(Word and element location entries)
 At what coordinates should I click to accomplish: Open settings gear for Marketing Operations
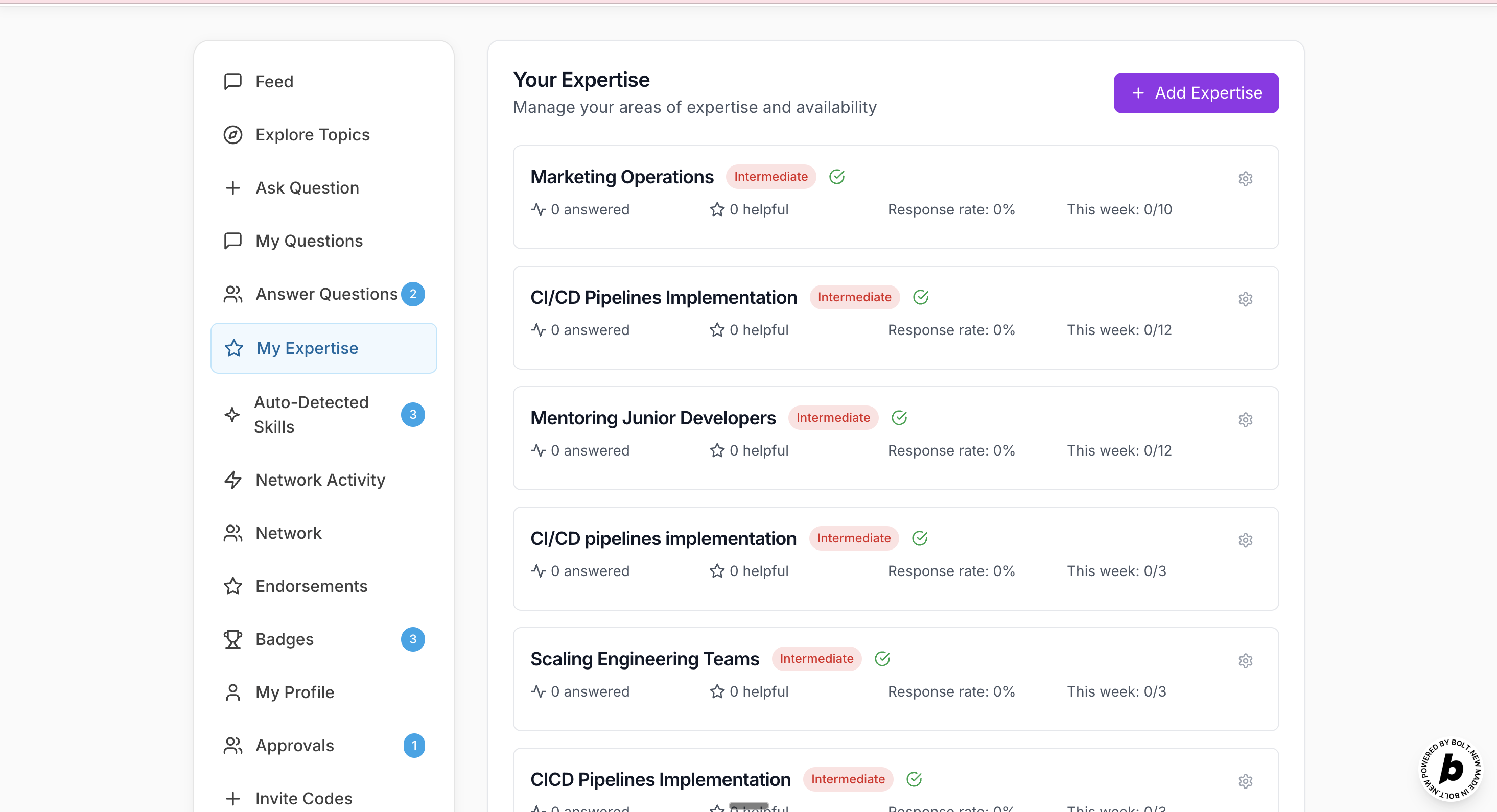(1245, 179)
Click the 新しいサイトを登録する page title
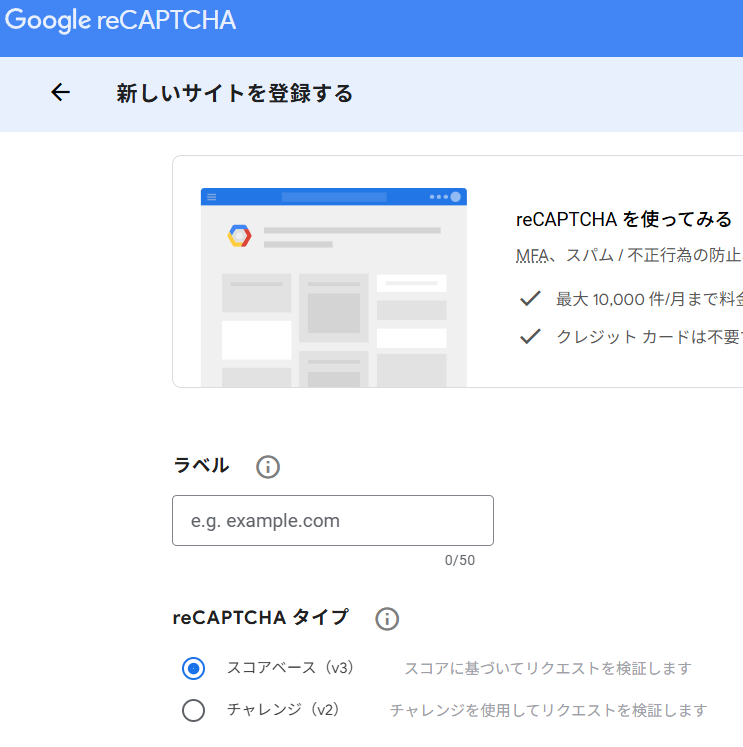 235,94
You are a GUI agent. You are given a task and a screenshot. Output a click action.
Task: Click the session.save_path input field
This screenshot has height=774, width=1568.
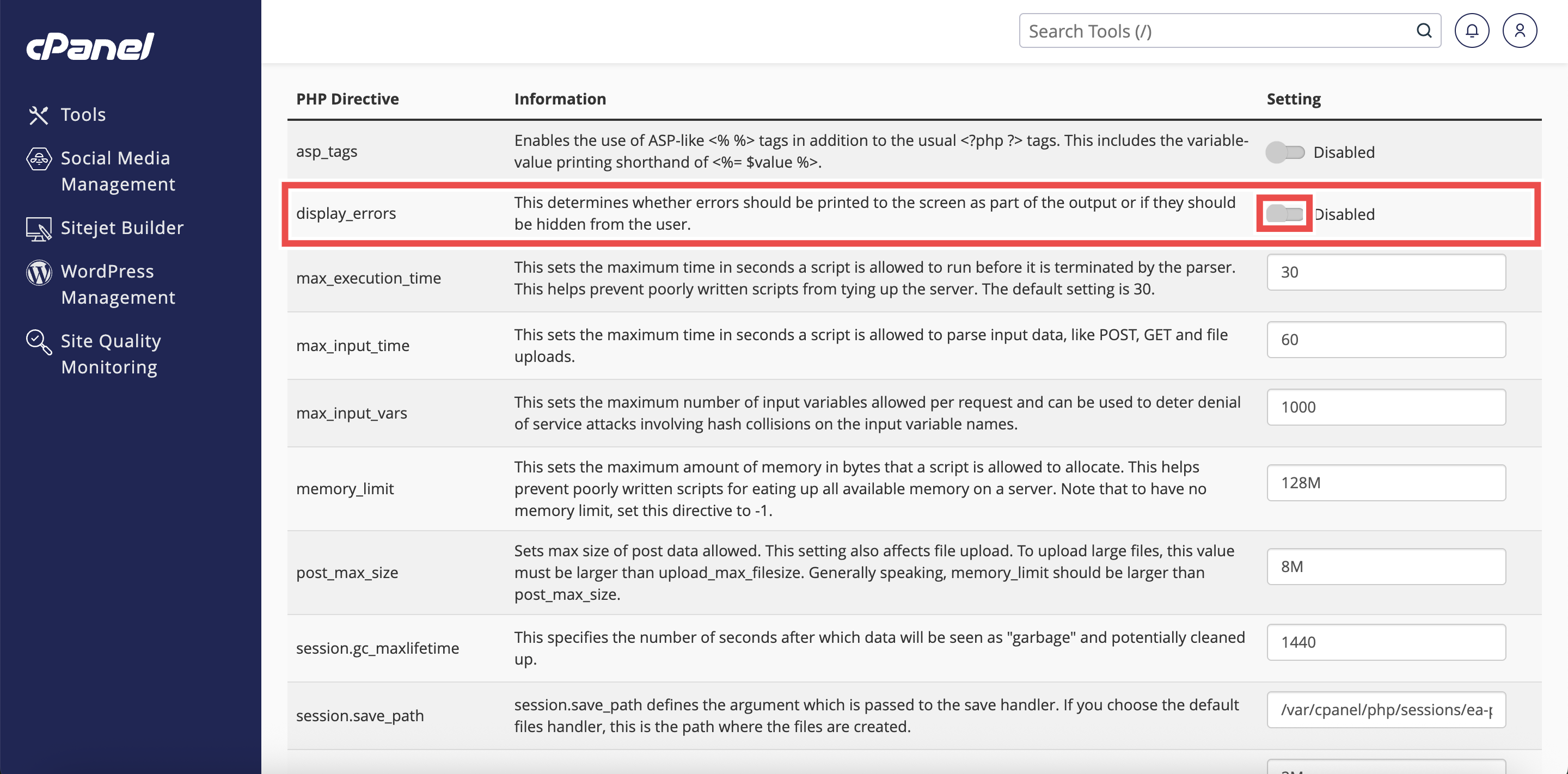pos(1386,710)
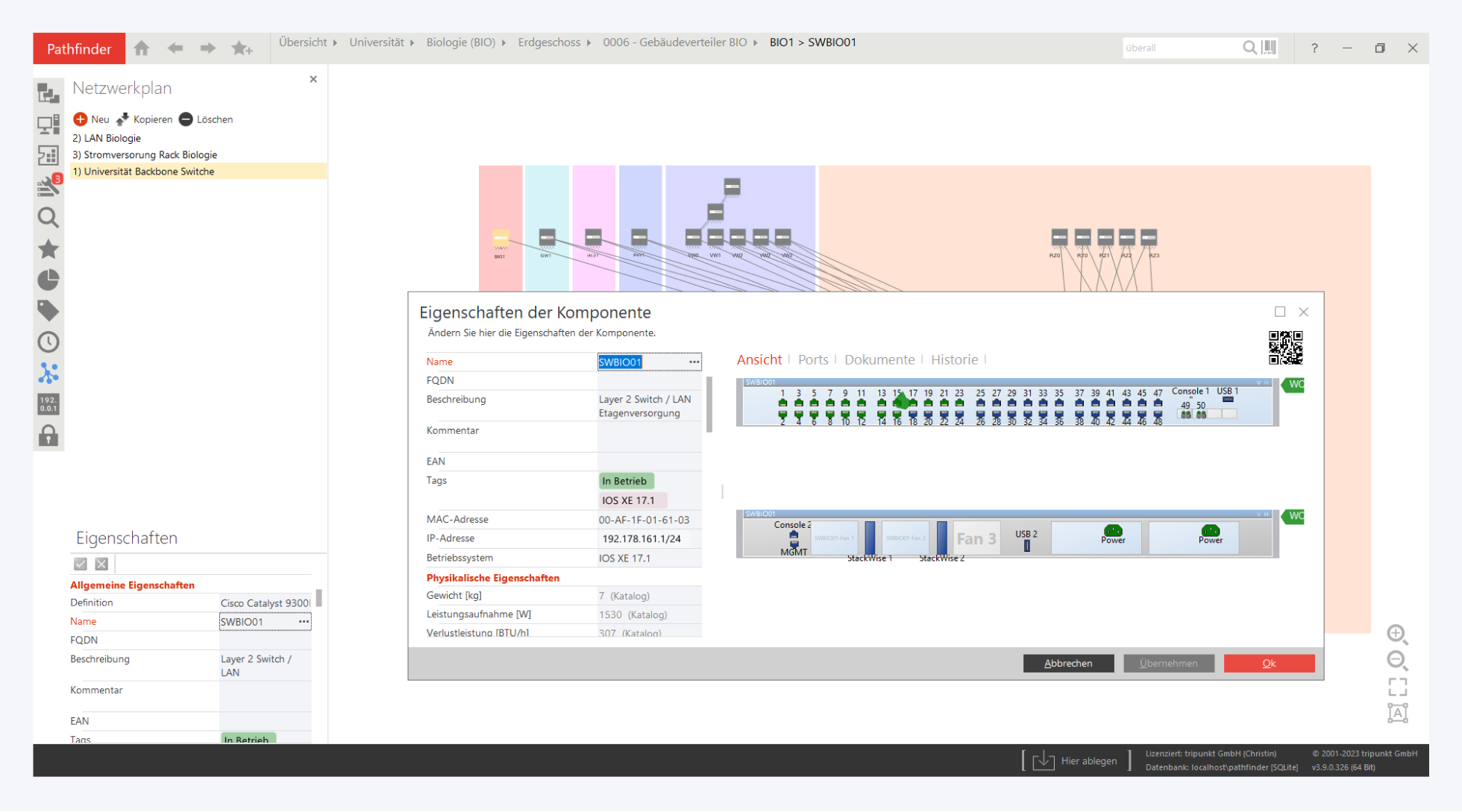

-- TASK DESCRIPTION --
Rewrite all of the entries above with "screenshot" replaced by "screen capture" wherever it occurs, and leave everything else unchanged. Omit the pictures from your answer.

-- SOLUTION BELOW --
 At what coordinates should I click to accomplish: Open settings gear for Marketing Operations
(1245, 179)
Click the 新しいサイトを登録する page title
 235,94
You are a GUI agent. You are given a task and a screen capture. Output a click action.
Task: Click the session.save_path input field
This screen capture has height=774, width=1568.
pos(1386,710)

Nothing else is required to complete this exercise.